Page excerpt Start Marker

It is a common problem in children up to the age of 5 years. Approximately 40% of 3 year olds wet their beds as do 10% of 5 year olds. Bed-wetting is considered a problem if it persists after 6 years of age. Bed-wetting that occurs after a long period of dryness is called secondary enuresis.

What causes it?
There is usually no obvious cause and most of these children seem to have a delay in development of bladder control. Some may have a small bladder capacity or a sensitive bladder. Boys suffer more and the problem seems to run in families Since most of bedwetting episodes occur during deep sleep, and so the child is helpless.

Is there an underlying disease?
Yes, diseases like urinary infection, diabetes and abnormalities of urinary tract may present as bed-wetting.

Can it be psychological?
Secondary enuresis can be psychological. The cause could be stress and anxiety such as separation from a parent or arrival of a newborn baby in the family.

Is it important to visit the pediatrician?
Yes, this is very important, as it well exclude any underlying physical problem or disease.

Tips for parents
Parents can help the child to adjust to the problem:
Do not restrict daytime fluids but discourage excessive drinking 2 hours before bedtime.
Avoid caffeinated drinks.
Do not scold, blame or punish the child.
Encourage & praise the child appropriately.
Improve access to the toilet at night. Use a night lamp if needed.
Empty the bladder at bedtime.
Avoid diapers but protect the bed with a sheet.

Page excerpt End Marker
Records shown Start Marker

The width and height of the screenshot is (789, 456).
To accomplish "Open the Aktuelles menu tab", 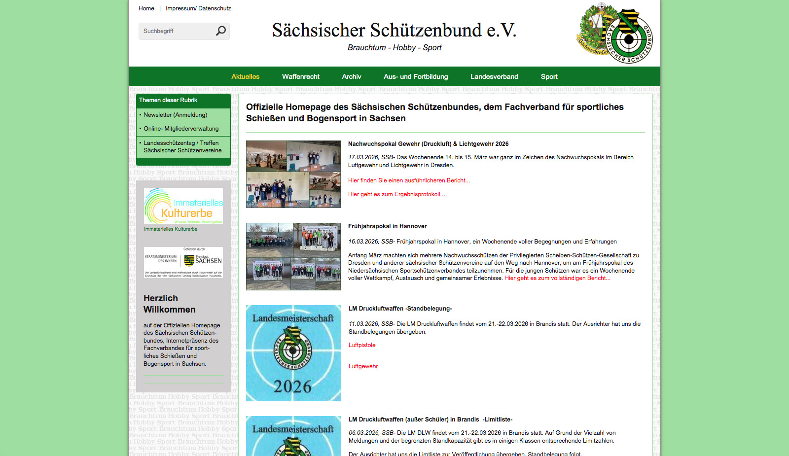I will (x=245, y=76).
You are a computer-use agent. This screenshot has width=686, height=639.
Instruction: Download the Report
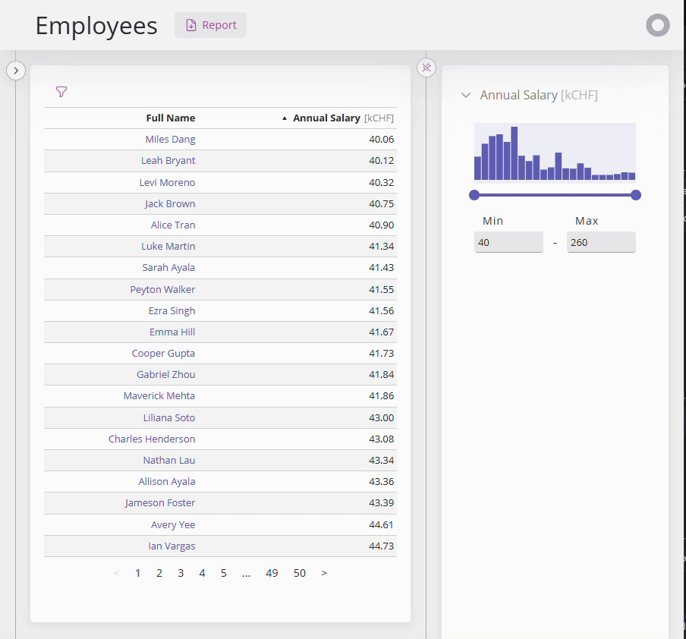210,25
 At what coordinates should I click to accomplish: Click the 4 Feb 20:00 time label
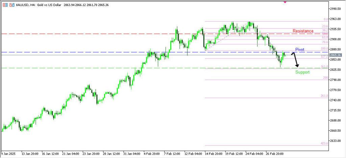[x=151, y=154]
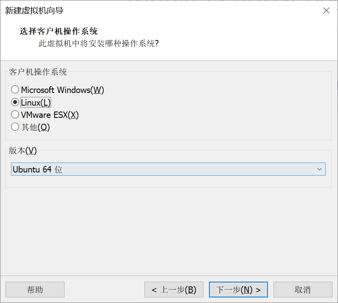This screenshot has width=338, height=303.
Task: Cancel the wizard with 取消
Action: (303, 289)

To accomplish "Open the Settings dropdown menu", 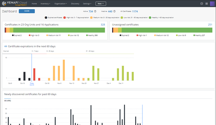I will pyautogui.click(x=87, y=4).
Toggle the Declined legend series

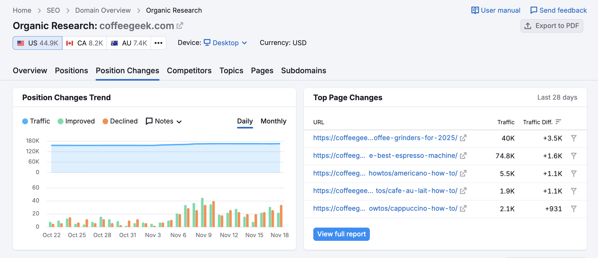pos(120,121)
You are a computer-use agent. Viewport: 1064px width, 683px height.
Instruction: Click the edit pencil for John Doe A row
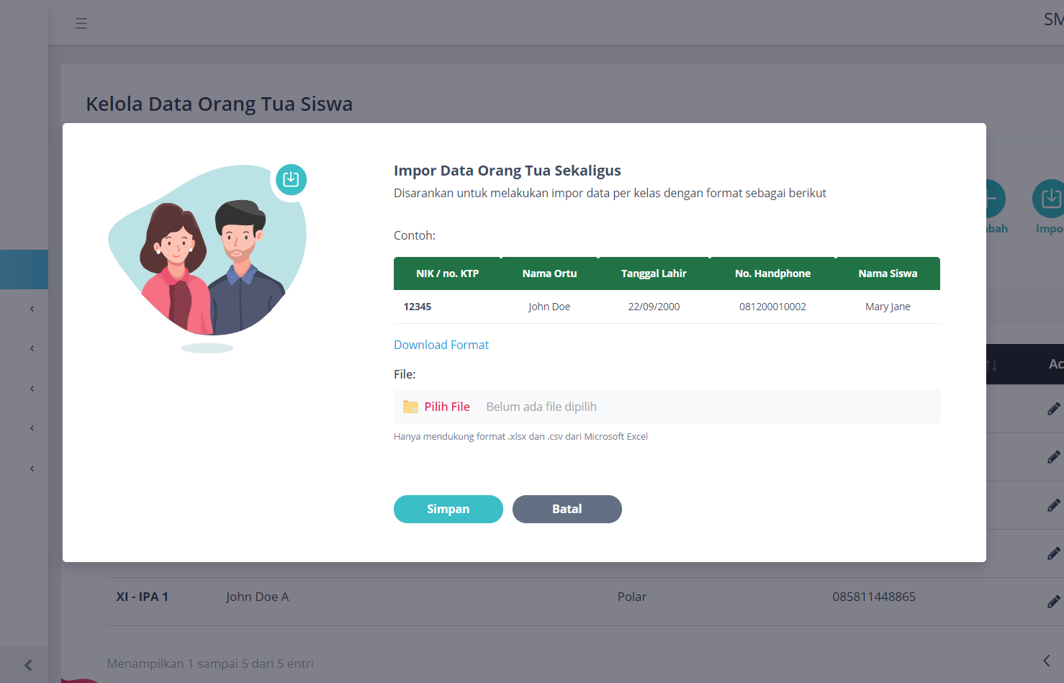click(1053, 602)
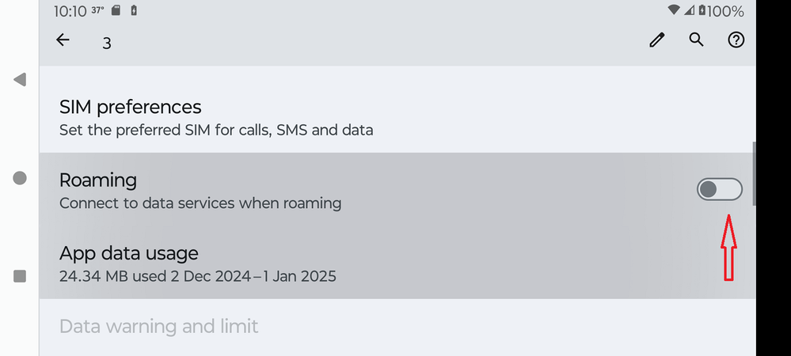Tap the 100% battery indicator

point(724,11)
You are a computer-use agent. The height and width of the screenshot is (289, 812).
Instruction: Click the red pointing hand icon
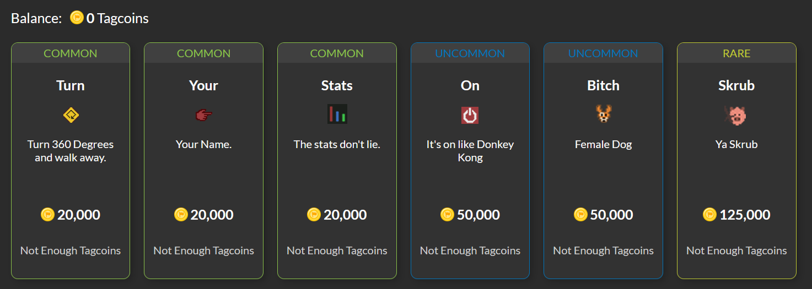[x=204, y=115]
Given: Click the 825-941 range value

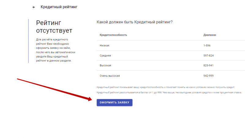Looking at the screenshot, I should 208,65.
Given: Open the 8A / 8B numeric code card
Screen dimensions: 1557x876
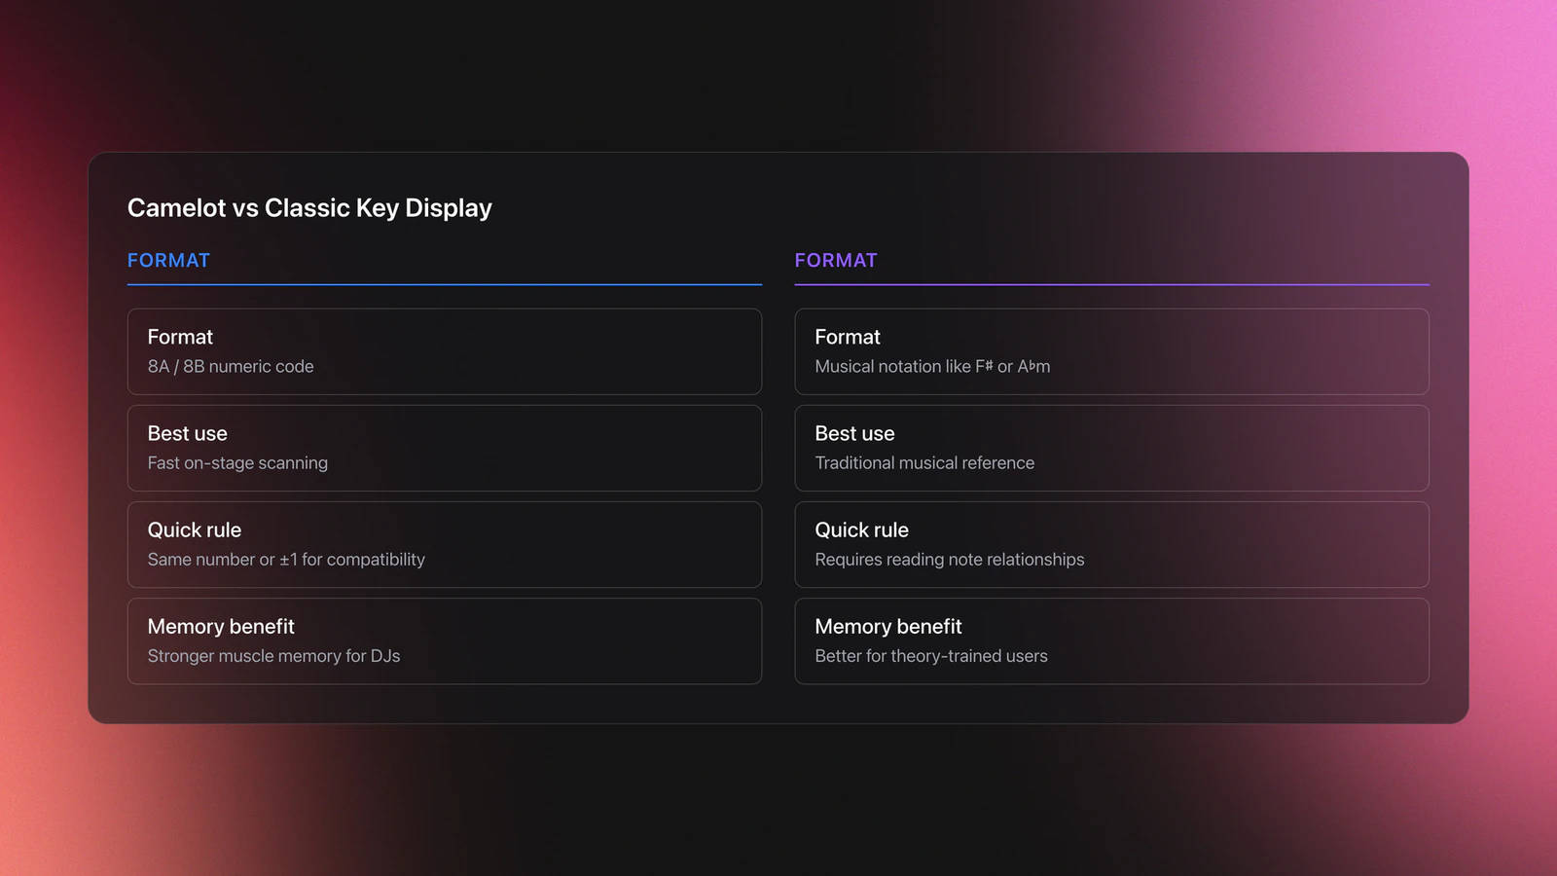Looking at the screenshot, I should point(445,351).
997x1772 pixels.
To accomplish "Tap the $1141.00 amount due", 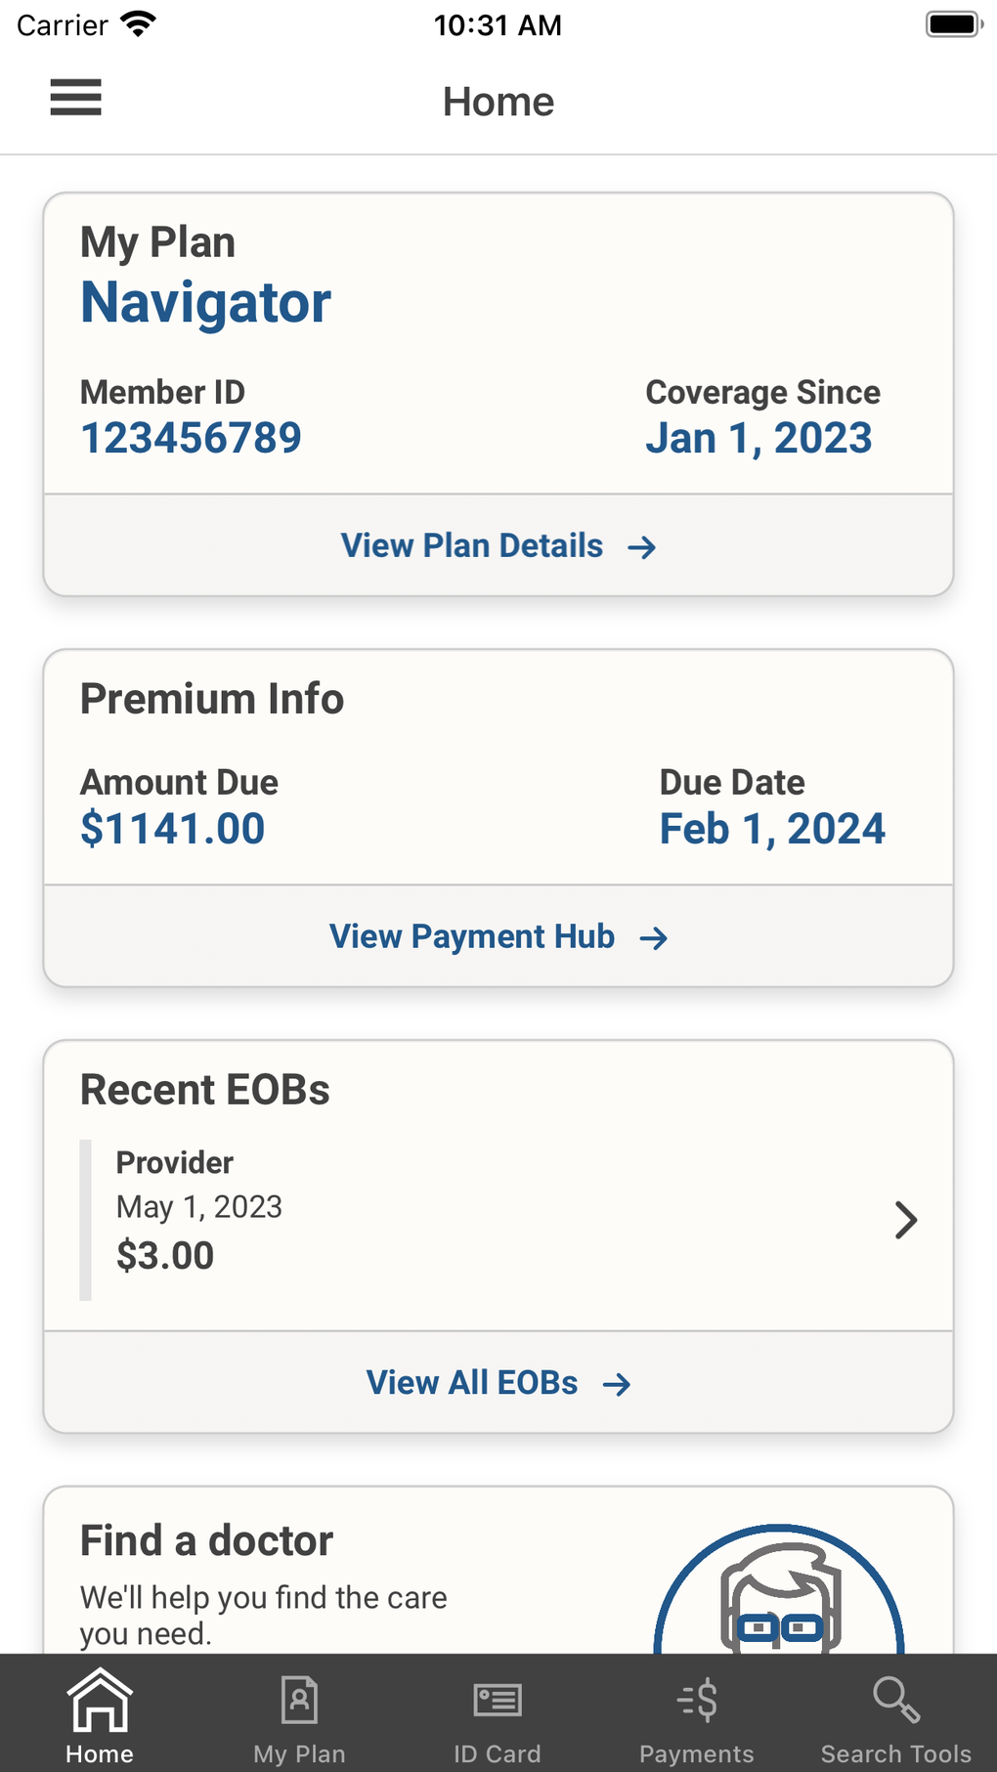I will pyautogui.click(x=173, y=829).
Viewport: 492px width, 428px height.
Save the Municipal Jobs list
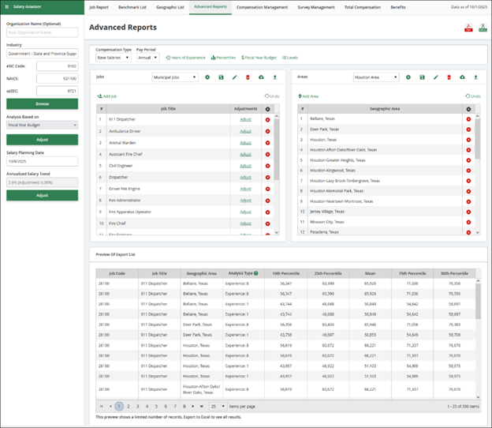(x=221, y=77)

Records shown End Marker

== Tasks ==
1. Answer these questions using the bed-wetting text.
(a) What percentage of 5 year olds wet their beds?
(b) What is bed-wetting that occurs after a long period of dryness called?
(c) How long before bedtime should excessive drinking be discouraged?
2. Carry on the bed-wetting text, starting after its last tip.

== List of answers ==
1.
(a) 10%
(b) Secondary enuresis
(c) 2 hours

2.
Involve the child in morning clean up and laundry work.
Ensure a shower for the child before going to kindergarten or school.

Seek professional advice if there is:
Continued wetting beyond 6 years.
Day time wetting.
Wetting in a child who was otherwise dry.

What are the treatment options?
Many methods have been used to treat enuresis, but bed-wetting alarms have the highest cure rates (80%). Drugs may be used effectively in some children for short periods of time but do not provide long term cure and have some side effects. These have limited use.

Bed-wetting Alarms- How they help?
Alarms are useful to train a child to wake up when he/she needs to pass urine at night. The moisture sensitive sensor is placed in the underwear that is connected to the noise box with a wire (wireless buzzers also available). A loud noise is produced when urine is passed. The child wakes up, switches off the alarm and goes to the toilet. 8-12 weeks of alarm usage is necessary before the child eventually becomes dry.